Cher au cœur des Britanniques, en trois lettres ? HRH ou NHS, au choix. Mais « Her Royal Highness », la reine d’Angleterre, n’est plus de ce monde et le National Health Service, le service national de santé, se trouve en piteux état. En dépit de son délabrement, l’affection du pays pour l’hôpital public, gratuit, ne se dément pas – comme on chérirait le dernier lambeau de l’Etat-providence. En pleine tourmente du Covid-19, on s’arrachait le tee-shirt aux trois lettres blanches inclinées sur fond bleu, le logo du NHS depuis les années 1990. C’est pourtant durant cette pandémie que de nombreux malades du cancer n’ont pu être diagnostiqués, ni traités en temps utile. Et la maladie a repris le dessus.

S’il ne fait bon être cancéreux nulle part, l’Angleterre connaît l’une des pires situations d’Europe. Ce « manque à soigner », malgré les plans Cancer de 2001, 2007 et 2015, fait l’objet de nombreuses statistiques. Leur triste point commun est que, depuis dix ans, les objectifs ne sont jamais remplis, en particulier celui du délai de soixante-deux jours entre le moment où un généraliste suspecte un cancer chez un patient et celui où ce dernier commence un traitement ou subit une opération. L’ambition de ne pas dépasser trente et un jours entre le diagnostic avéré et le début des soins n’est pas davantage satisfaite. Il n’y a jamais eu dans le pays, toutes pathologies confondues, autant de malades en attente de soins.

Tim Gardner, analyste chevronné de la Health Foundation et ex-fonctionnaire du ministère de la santé, situe le tournant en 2015, lorsque le gouvernement conservateur de David Cameron a décidé de freiner les investissements dans l’hôpital public. Quelques mois plus tard, le NHS annonce qu’il ne remboursera plus certains anticancéreux, sur la base d’un calcul étatique glaçant : une année de vie supplémentaire ne doit pas coûter plus de 30 000 livres (40 000 euros à l’époque).
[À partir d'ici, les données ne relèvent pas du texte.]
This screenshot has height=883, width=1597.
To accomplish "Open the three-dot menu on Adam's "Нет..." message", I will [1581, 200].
Le comble du cynisme survient durant la campagne du Brexit, en 2016, lorsque les partisans conservateurs de la sortie de l’Union européenne (UE) lancent sur les routes des bus rouges flanqués de ce slogan : « Nous envoyons chaque semaine 350 millions de livres [435 millions d’euros] à l’Union européenne. Finançons plutôt le NHS. » Evidemment, pas un penny supplémentaire n’est allé à l’hôpital public. Mais les brexiteurs ont gagné, en utilisant illégalement le logo du NHS.
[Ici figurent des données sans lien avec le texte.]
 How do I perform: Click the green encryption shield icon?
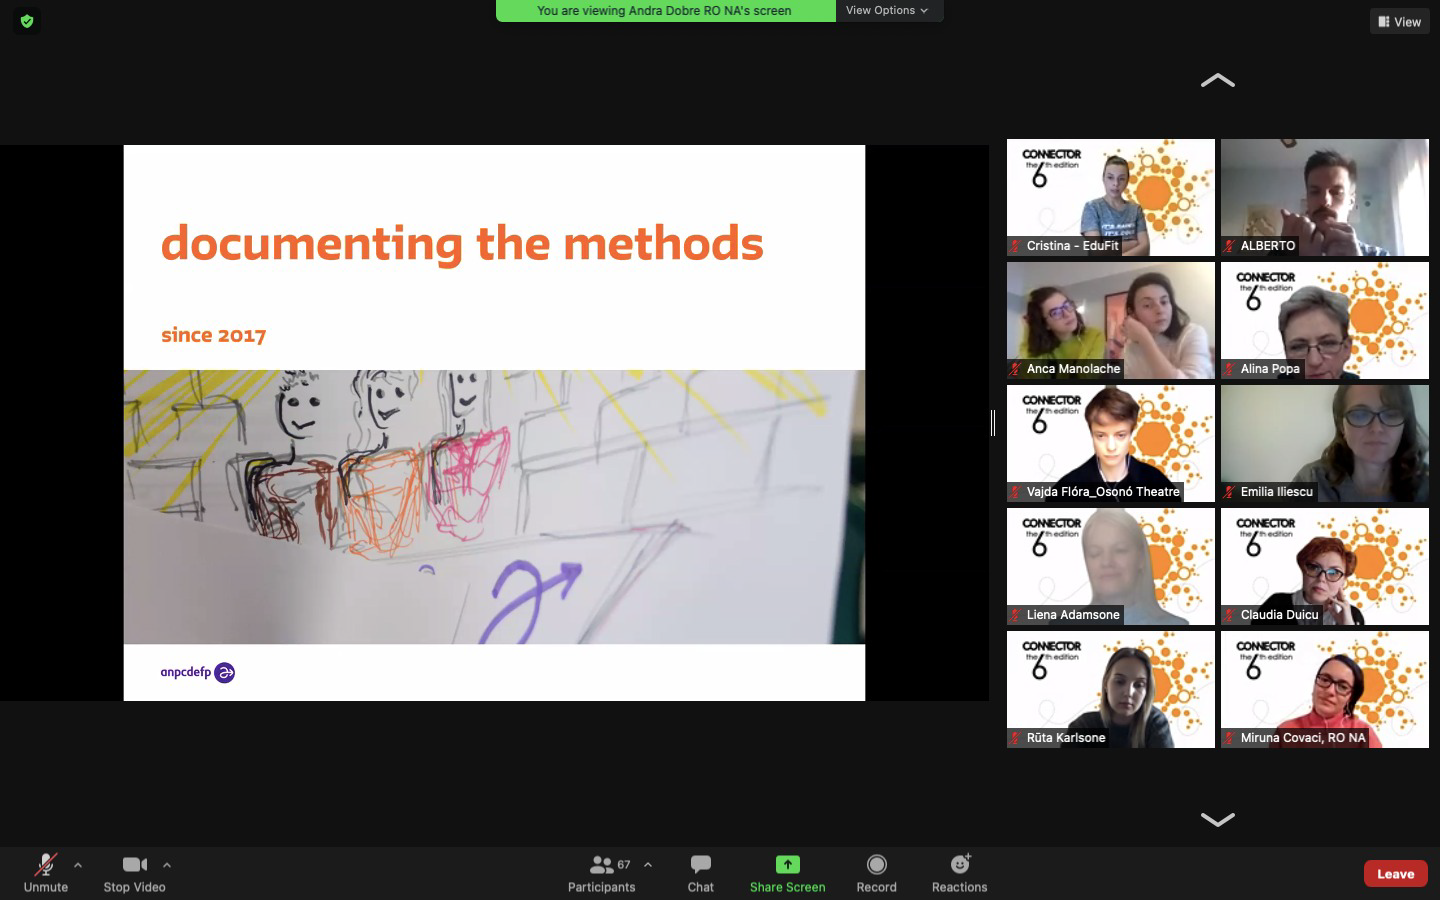pyautogui.click(x=27, y=21)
Troquer le NHS contre Uber

« D’un côté, la population vieillit, donc il y a de plus en plus de cancers. De l’autre, il y a de moins en moins d’investissements, de personnels et d’infrastructures. L’inexorable déclin des performances du NHS s’est évidemment accéléré pendant le Covid-19 », résume Tim Gardner. Même les infirmières du Royal College of Nursing, puissante organisation professionnelle, ont promis une grève avant la fin de l’année, fait rarissime dans une histoire centenaire. Beaucoup vivent sous le seuil de pauvreté.